Imagen superior: Nora Barnacle, James Joyce y su abogado el día de su boda. Londres, 4 de julio de 1931.
«Nietzsche y Kierkegaard ‒escribe Bakewell‒ fueron los heraldos del existencialismo moderno. Eran los pioneros de un humor rebelde e insatisfecho, y crearon una nueva definición de existencia como elección, acción y autoafirmación, y estudiaron la angustia y las dificultades de la vida. También trabajaron con la convicción de que la filosofía no era solo una profesión, sino que era la propia vida… la vida de un individuo. Habiendo absorbido esas influencias más antiguas, los existencialistas modernos inspiraron a su propia generación y las posteriores de una manera similar, con su mensaje de individualismo e inconformismo. A lo largo de la segunda mitad del sigloXX, el existencialismo ofreció a las personas motivos para rechazar las convenciones y cambiar su vida».
Jean-Paul Sartre avanza en estas visiones de la condición humana. En El existencialismo es un humanismo escribe que los existencialistas tienen algo en común: «consideran que la existencia precede a la esencia, o, si se prefiere, que hay que partir de la subjetividad. (…) Consideremos un objeto fabricado, por ejemplo un libro o un cortapapel. Este objeto ha sido fabricado por un artesano que se ha inspirado en un concepto; se ha referido al concepto de cortapapel, e igualmente a una técnica de producción previa que forma parte del concepto, y que en el fondo es una receta. (…) Así, el cortapapel es a la vez un objeto que se produce de cierta manera y que, por otra parte, tiene una utilidad definida, y no se puede suponer un hombre que produjera un cortapapel sin saber para qué va a servir ese objeto. Diríamos entonces que en el caso del cortapapel, la esencia ‒es decir, el conjunto de recetas y de cualidades que permiten producirlo y definirlo‒ precede a la existencia; y así está determinada la presencia frente a mí de tal o cual cortapapel, de tal o cual libro. Tenemos aquí, pues, una visión técnica del mundo, en la cual se puede decir que la producción precede a la existencia. (…)El hombre es ante todo un proyecto que se vive subjetivamente, en lugar de ser un musgo, una podredumbre o una coliflor; nada existe previamente a este proyecto; nada hay en el cielo inteligible, y el hombre será, ante todo, lo que habrá proyectado ser» (Trad. Victoria Prati de Fernández, Sur, Buenos Aires 1973).

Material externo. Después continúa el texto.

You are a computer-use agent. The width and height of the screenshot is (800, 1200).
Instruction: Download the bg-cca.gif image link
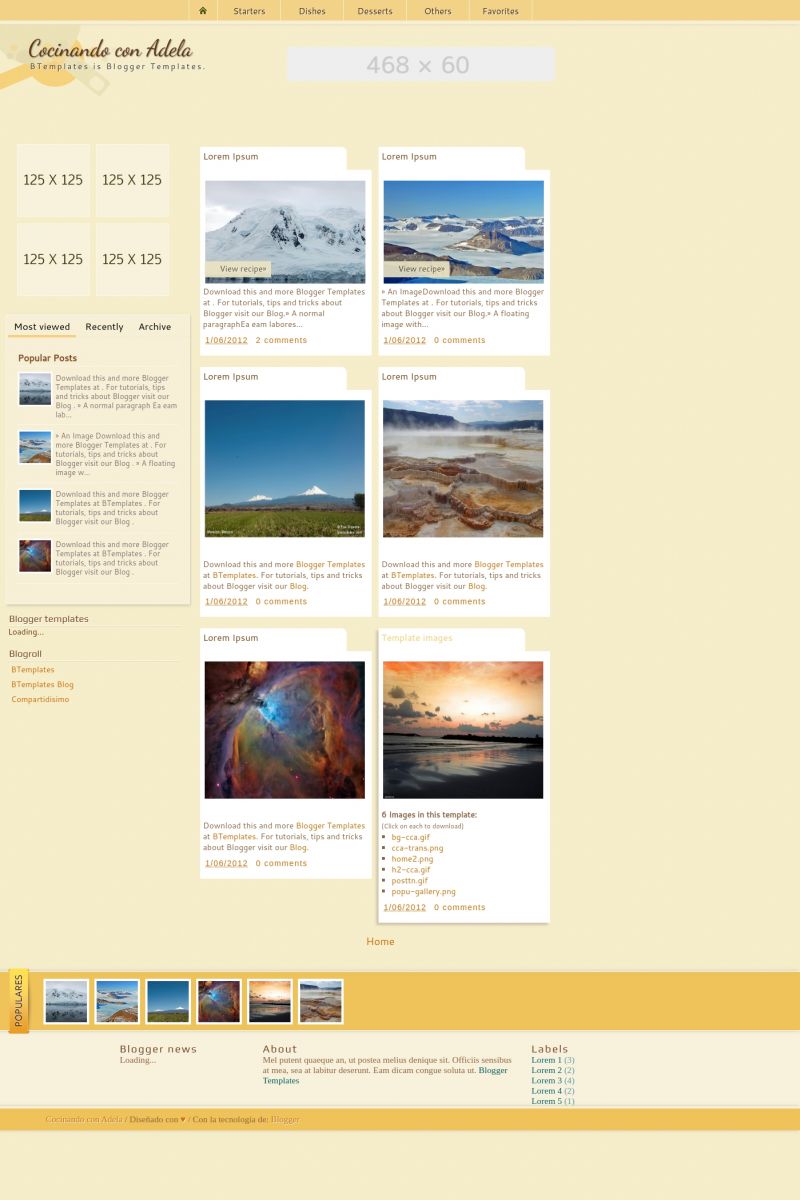pos(410,837)
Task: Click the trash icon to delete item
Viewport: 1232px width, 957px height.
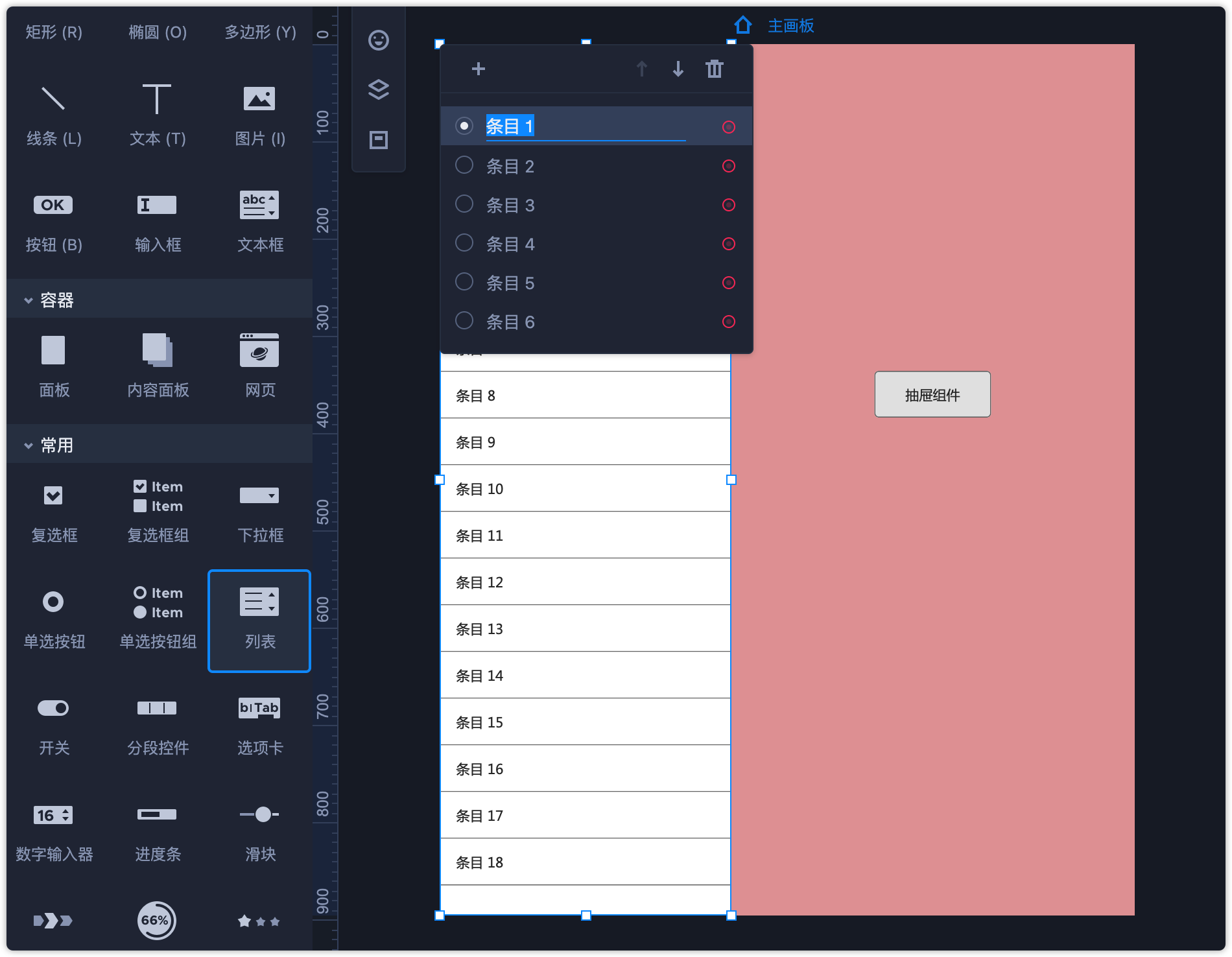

La lectura de En el café de los existencialistas deja claro que Sartre creía que nuestros actos toman forma a largo plazo, generando el “proyecto fundamental” de la existencia de una persona. «La invención de Sartre ‒nos aclara Bakewell‒ era brillante porque, de hecho, pretendía convertir la fenomenología en una filosofía de cócteles de albaricoque… y de los camareros que los servían. También era una filosofía de la expectación, del cansancio, de la aprensión, de la emoción, de subir andando una colina, de la pasión por un amante deseado y la repulsión hacia otro no deseado, de los jardines parisinos, del frío mar de otoño en Le Havre, de la sensación de estar sentado en un sillón tapizado muy mullido, de la manera en que los pechos de una mujer se aplastan cuando se echa de espaldas, de la expectación de un combate de boxeo, una película, una canción de jazz, de la silueta de dos desconocidos que se reúnen bajo una farola, en la calle. Creó la filosofía del vértigo, del voyeurismo, de la vergüenza, el sadismo, la revolución, la música y el sexo. Muchísimo sexo. Donde filósofos anteriores a él habían escrito cuidadosas proposiciones y argumentos, Sartre escribía como un novelista…y no resulta sorprendente, porque lo era. En sus novelas, relatos breves y obras de teatro, así como en sus tratados filosóficos, escribía acerca de las sensaciones físicas del mundo y de las estructuras y humores de la vida humana. Por encima de todo, escribía sobre un tema importantísimo: qué significaba ser libre».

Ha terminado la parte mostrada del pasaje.